| REQUIRED WORK |
Your response should consist of the records, reproduced exactly.

(Saved data entries)
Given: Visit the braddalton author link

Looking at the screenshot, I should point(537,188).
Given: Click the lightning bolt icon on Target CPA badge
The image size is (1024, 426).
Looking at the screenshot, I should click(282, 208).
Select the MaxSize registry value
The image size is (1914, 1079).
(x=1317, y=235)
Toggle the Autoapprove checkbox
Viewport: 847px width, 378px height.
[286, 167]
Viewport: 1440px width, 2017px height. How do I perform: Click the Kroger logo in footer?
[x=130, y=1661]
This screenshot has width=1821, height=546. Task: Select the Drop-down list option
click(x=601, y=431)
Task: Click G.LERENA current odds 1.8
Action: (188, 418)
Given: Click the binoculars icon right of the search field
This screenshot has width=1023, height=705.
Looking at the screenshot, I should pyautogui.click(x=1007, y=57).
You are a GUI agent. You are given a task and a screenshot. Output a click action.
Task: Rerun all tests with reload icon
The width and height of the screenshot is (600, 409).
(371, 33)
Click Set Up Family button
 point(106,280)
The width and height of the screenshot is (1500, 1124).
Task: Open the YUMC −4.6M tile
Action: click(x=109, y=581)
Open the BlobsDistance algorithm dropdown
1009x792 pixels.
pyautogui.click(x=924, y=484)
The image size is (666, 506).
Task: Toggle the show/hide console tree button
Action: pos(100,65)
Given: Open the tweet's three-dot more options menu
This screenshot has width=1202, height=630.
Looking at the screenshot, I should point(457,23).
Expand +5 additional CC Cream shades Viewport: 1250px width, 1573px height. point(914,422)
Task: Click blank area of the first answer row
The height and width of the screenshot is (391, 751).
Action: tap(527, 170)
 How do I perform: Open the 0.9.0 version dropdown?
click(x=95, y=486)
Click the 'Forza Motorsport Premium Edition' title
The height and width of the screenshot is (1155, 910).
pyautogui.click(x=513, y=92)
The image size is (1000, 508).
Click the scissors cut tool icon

| RESULT FOR THIS EXERCISE |
Given: Visit the braddalton author link

Looking at the screenshot, I should point(537,188).
Given: Click the lightning bolt icon on Target CPA badge
The image size is (1024, 426).
Looking at the screenshot, I should click(282, 208).
Select the MaxSize registry value
The image size is (1914, 1079).
(x=1317, y=235)
Toggle the Autoapprove checkbox
Viewport: 847px width, 378px height.
[286, 167]
Viewport: 1440px width, 2017px height. How do I perform: Click the Kroger logo in footer?
[x=130, y=1661]
This screenshot has width=1821, height=546. Task: Select the Drop-down list option
click(x=601, y=431)
Task: Click G.LERENA current odds 1.8
Action: (188, 418)
Given: Click the binoculars icon right of the search field
This screenshot has width=1023, height=705.
Looking at the screenshot, I should pyautogui.click(x=1007, y=57).
You are a GUI agent. You are given a task and a screenshot. Output a click action.
Task: Rerun all tests with reload icon
The width and height of the screenshot is (600, 409).
(371, 33)
Click Set Up Family button
 point(106,280)
The width and height of the screenshot is (1500, 1124).
Task: Open the YUMC −4.6M tile
Action: click(x=109, y=581)
Open the BlobsDistance algorithm dropdown
1009x792 pixels.
pyautogui.click(x=924, y=484)
The image size is (666, 506).
Task: Toggle the show/hide console tree button
Action: pos(100,65)
Given: Open the tweet's three-dot more options menu
This screenshot has width=1202, height=630.
Looking at the screenshot, I should point(457,23).
Expand +5 additional CC Cream shades Viewport: 1250px width, 1573px height. point(914,422)
Task: Click blank area of the first answer row
The height and width of the screenshot is (391, 751).
Action: tap(527, 170)
 How do I perform: Open the 0.9.0 version dropdown?
click(x=95, y=486)
Click the 'Forza Motorsport Premium Edition' title
The height and width of the screenshot is (1155, 910).
pyautogui.click(x=513, y=92)
The image size is (1000, 508).
Click the scissors cut tool icon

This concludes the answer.